Si. Los ensayos clínicos controlados han demostrado que los fármacos antipsicóticos de segunda generación (olanzapina, risperidona, ziprasidona, aripiprazol o paliperdona) comparados con placebo son eficaces para controlar la sintomatología y prevenir la recaída clínica.

Es frecuente en la práctica clínica utilizar estabilizadores del humor como el litio o anticonvulsionantes en el subtipo bipolar; o antidepresivos en el subtipo depresivo. Sin embargo, faltan ensayos clínicos controlados con placebo o con comparador activo para determinar su grado de eficacia clínica a más largo plazo.

¿Cuáles son las medidas terapéuticas se cuenta hoy en día?

Como comentábamos con anterioridad, los fármacos de primera elección son los antipsicoticos de segunda generación, en especial, olanzapina, risperidona,ziprasidona, aripiprazol o paliperdona que son eficaces en monoterapia en el 22% de los casos. Seguido de la combinación de antipsicoticos y estabilizadores del humor (20%); antipsicoticoticos mas antidepresivos (19%) y la combinación de las tres familias de psicofármacos comentadas en el 18% de los caos. Desde la perspectiva más psicológica y extrapolando de los resultados hallados en esquizofrenia, se propone en la mayoría de guías de práctica clínica, tales como la PORT o Nice y en base a diferentes estudios meta-analíticos que proporcionan datos convincentes que apoyan la implementación de una variedad de intervenciones psicosociales, incluyendo rehabilitación cognitiva,terapia cogntiivo -conductual, entrenamiento en habilidades sociales, terapia familiar, empleo protegido , en los programas de rehabilitación psicosocial para personas diagnosticadas de esquizofrenia.
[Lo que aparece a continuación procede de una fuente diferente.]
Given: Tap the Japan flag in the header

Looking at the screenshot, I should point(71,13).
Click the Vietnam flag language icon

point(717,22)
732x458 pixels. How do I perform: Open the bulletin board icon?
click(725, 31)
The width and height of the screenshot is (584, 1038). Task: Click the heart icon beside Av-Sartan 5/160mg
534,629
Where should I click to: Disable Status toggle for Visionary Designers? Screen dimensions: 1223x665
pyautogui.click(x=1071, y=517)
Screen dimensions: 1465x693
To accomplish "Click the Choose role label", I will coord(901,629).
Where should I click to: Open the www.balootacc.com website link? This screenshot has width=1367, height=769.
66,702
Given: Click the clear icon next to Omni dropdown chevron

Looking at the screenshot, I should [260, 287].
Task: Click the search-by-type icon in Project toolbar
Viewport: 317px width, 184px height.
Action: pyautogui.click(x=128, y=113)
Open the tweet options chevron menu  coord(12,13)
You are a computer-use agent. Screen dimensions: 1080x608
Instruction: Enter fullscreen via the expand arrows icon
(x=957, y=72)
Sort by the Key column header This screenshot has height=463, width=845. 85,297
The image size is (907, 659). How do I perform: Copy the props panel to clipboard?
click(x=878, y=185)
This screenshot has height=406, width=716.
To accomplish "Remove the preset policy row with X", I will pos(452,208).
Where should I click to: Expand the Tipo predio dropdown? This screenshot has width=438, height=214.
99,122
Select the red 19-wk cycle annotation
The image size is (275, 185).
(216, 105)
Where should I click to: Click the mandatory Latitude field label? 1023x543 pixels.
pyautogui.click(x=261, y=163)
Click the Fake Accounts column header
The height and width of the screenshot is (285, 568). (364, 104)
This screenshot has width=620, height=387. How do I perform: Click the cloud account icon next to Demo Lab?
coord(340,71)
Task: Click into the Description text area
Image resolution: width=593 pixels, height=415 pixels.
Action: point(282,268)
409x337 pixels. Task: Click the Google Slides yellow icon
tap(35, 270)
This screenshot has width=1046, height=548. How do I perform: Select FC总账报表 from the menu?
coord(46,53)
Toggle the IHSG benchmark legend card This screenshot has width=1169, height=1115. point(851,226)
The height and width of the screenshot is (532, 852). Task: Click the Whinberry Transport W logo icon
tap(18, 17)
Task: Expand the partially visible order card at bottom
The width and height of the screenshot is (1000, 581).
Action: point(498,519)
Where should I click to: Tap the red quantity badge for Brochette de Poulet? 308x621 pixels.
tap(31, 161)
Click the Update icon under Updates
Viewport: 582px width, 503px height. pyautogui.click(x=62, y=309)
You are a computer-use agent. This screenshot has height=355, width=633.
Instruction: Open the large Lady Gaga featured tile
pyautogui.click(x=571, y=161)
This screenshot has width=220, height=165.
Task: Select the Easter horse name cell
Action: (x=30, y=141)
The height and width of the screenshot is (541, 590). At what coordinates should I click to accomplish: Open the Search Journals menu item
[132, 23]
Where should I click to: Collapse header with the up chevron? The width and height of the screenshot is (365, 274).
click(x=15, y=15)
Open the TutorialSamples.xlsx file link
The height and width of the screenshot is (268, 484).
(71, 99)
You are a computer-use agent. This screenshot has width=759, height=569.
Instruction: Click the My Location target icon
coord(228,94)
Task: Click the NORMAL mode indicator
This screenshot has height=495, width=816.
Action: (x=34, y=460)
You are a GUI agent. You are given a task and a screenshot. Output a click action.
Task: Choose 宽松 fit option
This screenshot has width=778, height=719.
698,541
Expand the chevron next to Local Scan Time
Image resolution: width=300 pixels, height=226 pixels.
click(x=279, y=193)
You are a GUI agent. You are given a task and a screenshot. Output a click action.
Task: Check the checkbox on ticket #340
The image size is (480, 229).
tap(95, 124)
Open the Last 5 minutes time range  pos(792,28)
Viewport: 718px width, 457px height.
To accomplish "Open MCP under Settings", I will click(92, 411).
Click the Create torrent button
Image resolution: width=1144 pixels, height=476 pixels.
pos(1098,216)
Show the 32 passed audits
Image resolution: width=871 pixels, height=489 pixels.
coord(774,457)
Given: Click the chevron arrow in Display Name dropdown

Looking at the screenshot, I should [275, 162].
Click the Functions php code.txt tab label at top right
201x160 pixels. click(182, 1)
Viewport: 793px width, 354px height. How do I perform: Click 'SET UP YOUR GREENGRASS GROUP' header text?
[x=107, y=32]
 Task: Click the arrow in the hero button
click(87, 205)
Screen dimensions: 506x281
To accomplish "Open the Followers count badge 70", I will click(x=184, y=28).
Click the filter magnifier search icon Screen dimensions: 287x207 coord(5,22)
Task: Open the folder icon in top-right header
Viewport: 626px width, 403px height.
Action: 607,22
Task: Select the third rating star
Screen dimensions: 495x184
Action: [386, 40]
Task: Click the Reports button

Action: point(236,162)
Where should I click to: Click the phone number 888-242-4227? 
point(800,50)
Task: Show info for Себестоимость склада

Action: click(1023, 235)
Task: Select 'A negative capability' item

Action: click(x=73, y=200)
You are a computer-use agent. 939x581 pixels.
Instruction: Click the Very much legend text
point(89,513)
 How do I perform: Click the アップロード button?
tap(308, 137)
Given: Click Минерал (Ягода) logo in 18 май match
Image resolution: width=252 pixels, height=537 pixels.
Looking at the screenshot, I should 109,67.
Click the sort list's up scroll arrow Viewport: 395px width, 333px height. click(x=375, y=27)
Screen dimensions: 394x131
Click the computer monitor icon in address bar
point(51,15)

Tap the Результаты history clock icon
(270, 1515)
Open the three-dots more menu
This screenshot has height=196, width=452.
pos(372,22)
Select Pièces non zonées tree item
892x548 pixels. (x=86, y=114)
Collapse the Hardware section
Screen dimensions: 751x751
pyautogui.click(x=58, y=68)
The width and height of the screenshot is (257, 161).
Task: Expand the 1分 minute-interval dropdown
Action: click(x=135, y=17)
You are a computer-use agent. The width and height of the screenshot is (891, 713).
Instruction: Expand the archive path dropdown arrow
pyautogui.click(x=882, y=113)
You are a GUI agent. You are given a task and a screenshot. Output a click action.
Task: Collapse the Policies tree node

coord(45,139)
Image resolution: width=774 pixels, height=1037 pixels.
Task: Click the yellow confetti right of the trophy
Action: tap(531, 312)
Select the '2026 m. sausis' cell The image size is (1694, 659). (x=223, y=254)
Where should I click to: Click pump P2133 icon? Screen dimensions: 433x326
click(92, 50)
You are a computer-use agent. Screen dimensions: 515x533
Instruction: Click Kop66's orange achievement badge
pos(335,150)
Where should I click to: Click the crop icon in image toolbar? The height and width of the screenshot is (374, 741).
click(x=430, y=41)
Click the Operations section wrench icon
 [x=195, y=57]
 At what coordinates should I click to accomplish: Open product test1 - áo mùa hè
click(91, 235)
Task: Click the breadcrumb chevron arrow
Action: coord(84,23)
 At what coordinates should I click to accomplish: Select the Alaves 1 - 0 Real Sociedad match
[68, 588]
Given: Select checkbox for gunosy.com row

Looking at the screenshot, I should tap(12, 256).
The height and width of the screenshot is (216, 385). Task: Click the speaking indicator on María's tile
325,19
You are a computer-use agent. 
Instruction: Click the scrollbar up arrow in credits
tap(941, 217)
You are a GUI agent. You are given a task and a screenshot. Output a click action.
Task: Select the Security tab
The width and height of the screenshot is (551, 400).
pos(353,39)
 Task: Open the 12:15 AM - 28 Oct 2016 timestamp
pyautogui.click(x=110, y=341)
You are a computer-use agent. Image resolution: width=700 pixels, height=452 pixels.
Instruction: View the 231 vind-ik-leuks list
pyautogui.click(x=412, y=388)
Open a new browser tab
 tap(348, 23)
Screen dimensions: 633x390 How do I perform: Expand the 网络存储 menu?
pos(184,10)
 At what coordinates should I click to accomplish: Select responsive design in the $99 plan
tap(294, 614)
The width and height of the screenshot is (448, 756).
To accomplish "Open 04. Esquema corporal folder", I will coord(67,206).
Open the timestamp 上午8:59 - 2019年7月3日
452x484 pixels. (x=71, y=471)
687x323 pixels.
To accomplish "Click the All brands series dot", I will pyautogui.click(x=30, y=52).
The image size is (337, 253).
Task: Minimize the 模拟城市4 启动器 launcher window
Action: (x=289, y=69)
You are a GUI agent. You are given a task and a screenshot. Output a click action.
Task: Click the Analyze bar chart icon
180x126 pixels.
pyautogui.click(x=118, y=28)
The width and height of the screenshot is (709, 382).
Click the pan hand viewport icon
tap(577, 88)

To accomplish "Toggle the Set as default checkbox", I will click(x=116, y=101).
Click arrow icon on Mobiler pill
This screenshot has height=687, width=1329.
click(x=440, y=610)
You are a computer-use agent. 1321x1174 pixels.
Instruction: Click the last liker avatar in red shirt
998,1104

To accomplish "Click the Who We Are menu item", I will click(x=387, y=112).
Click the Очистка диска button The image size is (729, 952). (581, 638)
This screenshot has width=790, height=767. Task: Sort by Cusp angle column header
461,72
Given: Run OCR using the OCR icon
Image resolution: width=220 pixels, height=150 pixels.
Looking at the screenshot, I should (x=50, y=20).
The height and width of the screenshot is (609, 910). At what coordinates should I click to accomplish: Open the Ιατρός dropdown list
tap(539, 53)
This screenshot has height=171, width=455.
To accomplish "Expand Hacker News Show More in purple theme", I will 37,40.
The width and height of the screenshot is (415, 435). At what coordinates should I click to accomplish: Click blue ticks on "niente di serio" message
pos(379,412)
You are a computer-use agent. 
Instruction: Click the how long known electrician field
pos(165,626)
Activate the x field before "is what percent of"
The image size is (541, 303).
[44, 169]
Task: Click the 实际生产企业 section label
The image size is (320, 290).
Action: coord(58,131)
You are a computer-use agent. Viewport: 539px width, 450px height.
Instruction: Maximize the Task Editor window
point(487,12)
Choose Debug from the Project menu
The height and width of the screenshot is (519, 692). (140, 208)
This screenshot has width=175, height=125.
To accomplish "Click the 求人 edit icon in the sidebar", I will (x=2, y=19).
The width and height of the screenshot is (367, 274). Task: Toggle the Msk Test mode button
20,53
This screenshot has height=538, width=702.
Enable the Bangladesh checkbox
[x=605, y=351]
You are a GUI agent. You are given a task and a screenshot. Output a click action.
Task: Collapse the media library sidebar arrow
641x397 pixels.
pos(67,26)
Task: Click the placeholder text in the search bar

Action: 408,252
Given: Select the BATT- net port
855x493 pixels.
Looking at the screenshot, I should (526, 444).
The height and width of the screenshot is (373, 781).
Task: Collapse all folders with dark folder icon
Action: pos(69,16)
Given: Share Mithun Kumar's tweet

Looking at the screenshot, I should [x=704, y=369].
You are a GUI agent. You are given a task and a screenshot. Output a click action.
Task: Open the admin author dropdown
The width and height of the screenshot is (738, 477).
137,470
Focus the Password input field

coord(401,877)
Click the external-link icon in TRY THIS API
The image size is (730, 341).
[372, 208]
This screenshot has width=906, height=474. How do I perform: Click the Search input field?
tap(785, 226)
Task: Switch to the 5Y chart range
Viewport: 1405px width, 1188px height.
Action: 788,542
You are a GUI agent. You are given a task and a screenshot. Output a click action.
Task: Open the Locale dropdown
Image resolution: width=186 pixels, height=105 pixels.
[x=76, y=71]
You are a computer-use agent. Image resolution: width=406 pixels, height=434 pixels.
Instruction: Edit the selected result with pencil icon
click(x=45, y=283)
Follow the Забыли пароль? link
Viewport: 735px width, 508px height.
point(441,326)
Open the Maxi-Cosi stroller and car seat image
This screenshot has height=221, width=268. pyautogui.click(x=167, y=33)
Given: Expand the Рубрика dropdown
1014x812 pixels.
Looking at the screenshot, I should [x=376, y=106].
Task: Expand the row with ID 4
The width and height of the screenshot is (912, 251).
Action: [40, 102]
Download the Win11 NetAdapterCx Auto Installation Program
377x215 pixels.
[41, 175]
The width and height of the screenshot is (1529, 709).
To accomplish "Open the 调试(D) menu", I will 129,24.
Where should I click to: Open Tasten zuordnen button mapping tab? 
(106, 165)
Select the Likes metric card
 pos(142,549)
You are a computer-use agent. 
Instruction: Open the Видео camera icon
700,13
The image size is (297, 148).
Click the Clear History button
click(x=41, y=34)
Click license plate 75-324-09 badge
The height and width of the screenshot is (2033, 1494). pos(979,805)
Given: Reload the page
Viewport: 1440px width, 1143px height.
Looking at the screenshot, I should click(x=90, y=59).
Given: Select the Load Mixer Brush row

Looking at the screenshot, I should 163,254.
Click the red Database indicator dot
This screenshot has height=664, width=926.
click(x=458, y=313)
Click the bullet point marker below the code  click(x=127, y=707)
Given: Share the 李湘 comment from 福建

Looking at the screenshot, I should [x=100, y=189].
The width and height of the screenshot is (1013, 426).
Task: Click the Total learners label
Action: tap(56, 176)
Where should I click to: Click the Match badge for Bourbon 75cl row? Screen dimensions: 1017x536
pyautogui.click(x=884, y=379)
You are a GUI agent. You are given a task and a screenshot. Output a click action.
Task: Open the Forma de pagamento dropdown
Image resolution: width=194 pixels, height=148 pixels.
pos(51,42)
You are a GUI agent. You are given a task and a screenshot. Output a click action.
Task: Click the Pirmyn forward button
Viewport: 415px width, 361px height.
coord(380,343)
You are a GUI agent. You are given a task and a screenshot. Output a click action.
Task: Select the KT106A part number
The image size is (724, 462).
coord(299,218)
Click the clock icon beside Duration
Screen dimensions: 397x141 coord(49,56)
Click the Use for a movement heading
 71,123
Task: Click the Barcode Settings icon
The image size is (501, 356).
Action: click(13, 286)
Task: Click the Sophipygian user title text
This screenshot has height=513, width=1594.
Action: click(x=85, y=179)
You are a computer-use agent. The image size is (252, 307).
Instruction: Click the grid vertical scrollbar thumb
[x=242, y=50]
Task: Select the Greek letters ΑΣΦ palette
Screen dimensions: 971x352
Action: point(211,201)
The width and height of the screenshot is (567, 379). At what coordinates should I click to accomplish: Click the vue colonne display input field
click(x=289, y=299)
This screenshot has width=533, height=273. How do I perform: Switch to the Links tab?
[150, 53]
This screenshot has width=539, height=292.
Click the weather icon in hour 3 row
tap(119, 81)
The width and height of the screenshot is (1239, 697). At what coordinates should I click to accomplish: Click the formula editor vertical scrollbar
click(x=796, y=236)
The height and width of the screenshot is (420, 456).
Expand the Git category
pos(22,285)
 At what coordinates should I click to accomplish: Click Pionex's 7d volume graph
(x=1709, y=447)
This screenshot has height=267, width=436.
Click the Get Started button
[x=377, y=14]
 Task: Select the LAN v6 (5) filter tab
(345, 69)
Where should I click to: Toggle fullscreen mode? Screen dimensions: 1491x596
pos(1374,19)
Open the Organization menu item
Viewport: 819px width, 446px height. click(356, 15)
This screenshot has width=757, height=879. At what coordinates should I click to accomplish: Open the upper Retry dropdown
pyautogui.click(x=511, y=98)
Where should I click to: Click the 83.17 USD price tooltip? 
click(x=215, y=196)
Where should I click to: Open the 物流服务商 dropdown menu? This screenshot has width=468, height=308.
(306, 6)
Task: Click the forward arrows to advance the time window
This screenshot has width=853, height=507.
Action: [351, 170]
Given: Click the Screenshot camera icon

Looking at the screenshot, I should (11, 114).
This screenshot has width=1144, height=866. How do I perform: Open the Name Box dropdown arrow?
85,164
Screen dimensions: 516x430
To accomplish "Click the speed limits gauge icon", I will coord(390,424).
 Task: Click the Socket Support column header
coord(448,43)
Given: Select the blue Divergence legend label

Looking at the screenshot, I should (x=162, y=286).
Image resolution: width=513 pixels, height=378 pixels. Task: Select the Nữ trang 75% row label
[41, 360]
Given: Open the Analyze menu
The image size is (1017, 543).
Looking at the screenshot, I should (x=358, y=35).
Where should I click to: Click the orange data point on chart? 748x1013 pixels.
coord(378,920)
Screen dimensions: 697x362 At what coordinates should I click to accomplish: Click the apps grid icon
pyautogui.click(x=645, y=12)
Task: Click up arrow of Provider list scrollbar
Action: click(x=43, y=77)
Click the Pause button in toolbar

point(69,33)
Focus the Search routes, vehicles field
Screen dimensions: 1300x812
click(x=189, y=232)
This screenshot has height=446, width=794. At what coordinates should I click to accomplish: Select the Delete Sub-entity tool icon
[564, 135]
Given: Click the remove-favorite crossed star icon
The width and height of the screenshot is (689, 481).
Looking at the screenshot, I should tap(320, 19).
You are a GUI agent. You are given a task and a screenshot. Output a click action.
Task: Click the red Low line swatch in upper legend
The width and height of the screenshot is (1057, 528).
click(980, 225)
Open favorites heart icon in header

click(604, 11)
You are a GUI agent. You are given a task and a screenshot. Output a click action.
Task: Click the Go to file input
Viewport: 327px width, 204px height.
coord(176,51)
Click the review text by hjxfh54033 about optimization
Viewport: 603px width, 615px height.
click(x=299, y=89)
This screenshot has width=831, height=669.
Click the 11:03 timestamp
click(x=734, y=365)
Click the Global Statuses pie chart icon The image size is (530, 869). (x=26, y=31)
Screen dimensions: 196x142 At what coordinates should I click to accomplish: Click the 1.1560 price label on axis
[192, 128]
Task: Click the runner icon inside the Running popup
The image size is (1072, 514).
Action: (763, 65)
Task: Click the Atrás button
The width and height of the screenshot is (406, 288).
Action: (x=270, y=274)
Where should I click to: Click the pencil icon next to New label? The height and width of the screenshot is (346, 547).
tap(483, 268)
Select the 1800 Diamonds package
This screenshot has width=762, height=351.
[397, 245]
¿Cuál es el pronóstico actualmente?

El pronóstico clínico ha mejorado actualmente, en especial evitando la recaídas/recurrencia o cronicidad del trastorno.

¿Qué aspectos pueden complicar el pronóstico de este trastorno?

En no realizar el diagnóstico a tiempo y como consecuencia, retrasar el inicio de tratamiento especializado, la falta de adherencia al plan terapéutico aconsejado, el abuso y dependencia de sustancias, estresores ambientales frecuentes y a largo plazo y un bajo soporte sociofamiliar.

Desde el entorno familiar, ¿cómo se puede ayudar al paciente?

En el plan terapéutico integral del paciente esquizoafectivo debe estar incluida la terapia y la psicoeducacion familiar. Con la psicoeducacion familiar se facilita la compresión del trastorno y asegura una mayor adherencia terapéutica, además de una identificación rápida de síntomas prodrómicos de recaída. Con la terapia familiar se informa a los familiares sobre el manejo de las conductas de hostilidad/agresividad, como se disminuye la expresividad emocional y con ello como se puede gestionar la interacción y resolución de problemas entre los diversos miembros de la familia evitando de esa forma, el aislamiento y la posterior marginación.